The dollar-won rate remained muted on the widely expected decision. The benchmark Kospi was off 6.2 per cent as of 0318 GMT (11.18 am in Singapore), mostly due to renewed selling in chipmakers’ stocks. The three-year government bond yield edged down slightly to 3.862 per cent.
The economy has been rebounding faster than expected in 2026, thanks to a boom in semiconductor exports and investment, even as the local currency remains pressured, with the won weakening 3.4 per cent against the greenback.

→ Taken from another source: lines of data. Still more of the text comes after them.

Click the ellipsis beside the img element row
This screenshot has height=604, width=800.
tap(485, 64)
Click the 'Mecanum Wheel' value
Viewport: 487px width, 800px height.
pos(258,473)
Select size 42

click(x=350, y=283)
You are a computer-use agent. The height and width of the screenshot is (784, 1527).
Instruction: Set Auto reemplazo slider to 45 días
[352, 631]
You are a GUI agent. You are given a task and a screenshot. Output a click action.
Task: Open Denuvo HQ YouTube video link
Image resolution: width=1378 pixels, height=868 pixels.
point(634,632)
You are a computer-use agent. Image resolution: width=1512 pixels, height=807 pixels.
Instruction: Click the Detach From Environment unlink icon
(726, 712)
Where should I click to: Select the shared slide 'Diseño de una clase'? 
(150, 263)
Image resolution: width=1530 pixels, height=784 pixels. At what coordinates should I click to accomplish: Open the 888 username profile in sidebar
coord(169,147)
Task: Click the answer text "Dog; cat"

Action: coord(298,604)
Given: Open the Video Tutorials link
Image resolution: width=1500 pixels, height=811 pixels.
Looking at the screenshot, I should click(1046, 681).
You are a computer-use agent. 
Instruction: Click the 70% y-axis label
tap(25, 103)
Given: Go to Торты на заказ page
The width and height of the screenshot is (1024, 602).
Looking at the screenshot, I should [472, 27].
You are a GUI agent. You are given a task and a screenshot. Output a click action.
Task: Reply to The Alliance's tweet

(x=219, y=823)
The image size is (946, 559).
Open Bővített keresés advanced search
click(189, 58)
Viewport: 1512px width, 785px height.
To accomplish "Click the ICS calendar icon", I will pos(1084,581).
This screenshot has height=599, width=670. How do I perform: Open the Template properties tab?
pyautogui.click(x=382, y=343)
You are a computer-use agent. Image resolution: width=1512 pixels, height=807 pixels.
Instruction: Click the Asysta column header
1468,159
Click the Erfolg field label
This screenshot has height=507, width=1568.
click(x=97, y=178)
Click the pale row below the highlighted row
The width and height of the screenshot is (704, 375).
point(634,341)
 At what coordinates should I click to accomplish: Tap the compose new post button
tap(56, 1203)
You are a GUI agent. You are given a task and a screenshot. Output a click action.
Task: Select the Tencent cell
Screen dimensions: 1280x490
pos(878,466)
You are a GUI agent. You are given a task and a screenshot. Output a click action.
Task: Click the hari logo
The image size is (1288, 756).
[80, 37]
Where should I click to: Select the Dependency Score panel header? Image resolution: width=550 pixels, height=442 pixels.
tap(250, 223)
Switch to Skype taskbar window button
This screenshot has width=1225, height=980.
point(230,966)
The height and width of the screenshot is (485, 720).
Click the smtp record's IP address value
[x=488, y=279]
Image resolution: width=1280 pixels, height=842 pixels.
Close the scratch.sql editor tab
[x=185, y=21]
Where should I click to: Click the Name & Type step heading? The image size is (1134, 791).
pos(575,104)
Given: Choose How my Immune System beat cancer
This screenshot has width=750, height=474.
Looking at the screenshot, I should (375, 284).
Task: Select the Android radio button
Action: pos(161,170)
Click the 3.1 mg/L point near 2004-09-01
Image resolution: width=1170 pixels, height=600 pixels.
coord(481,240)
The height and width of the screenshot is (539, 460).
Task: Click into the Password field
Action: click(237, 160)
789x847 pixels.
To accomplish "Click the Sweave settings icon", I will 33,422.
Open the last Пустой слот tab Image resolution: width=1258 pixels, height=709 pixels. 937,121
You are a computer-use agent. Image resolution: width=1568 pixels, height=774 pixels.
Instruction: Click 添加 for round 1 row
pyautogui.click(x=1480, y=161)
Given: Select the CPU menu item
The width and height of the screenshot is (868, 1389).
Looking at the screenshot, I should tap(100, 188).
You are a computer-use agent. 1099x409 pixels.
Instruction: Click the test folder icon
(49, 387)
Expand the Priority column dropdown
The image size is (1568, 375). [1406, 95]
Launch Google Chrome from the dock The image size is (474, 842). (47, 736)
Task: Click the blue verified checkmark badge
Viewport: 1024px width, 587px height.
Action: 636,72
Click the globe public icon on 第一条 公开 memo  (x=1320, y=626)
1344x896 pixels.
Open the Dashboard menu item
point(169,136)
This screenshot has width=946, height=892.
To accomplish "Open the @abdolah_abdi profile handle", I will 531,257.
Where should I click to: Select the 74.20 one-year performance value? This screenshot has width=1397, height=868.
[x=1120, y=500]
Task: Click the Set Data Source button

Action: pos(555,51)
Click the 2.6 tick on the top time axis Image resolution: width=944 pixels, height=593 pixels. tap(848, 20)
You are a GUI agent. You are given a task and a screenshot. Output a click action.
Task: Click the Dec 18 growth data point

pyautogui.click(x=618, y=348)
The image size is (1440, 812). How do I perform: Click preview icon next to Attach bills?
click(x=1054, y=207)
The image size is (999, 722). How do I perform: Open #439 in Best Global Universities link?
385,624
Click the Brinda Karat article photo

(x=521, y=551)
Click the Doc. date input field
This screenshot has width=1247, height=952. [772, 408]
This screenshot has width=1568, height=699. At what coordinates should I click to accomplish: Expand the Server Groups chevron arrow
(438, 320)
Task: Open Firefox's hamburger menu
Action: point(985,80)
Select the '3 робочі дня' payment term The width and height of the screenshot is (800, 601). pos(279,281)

Gross domestic product expanded 1.8 per cent in the first quarter, the fastest pace in nearly six years, prompting the government to raise growth forecasts to a five-year high of 3 per cent for 2026 on the back of a global semiconductor boom.
“(Shin) was remarkably clear. Usually when officials say they are data-dependent, they speak in general terms, but he gave two specific indicators to watch – second-quarter GDP and July inflation data,” said Ahn Jae-kyun, an analyst at Korea Investment Securities, who expects the BOK to raise rates again in the fourth quarter.
SEE ALSO
“By clarifying exactly what to monitor and signalling that the door remains open for back-to-back hikes, those comments helped alleviate market uncertainty (about the policy path),” Ahn added.
The rate hike aligns the BOK closely with the central bank in neighbouring Japan, which recently raised its own benchmark rate to a 31-year high.
Central banks in Australia, New Zealand, Indonesia and the Philippines have already tightened their monetary policies.
With the headline inflation figure at a 2½-year high in South Korea, a majority of analysts see the BOK delivering at least one more rate hike before the end of 2026 to take the policy rate to 3 per cent.
Median forecasts showed the BOK would raise its key rate to 3.25 per cent in the first quarter of 2027 and keep it there until at least the end of next year. REUTERS
Decoding Asia newsletter: your guide to navigating Asia in a new global order. Sign up here to get Decoding Asia newsletter. Delivered to your inbox. Free.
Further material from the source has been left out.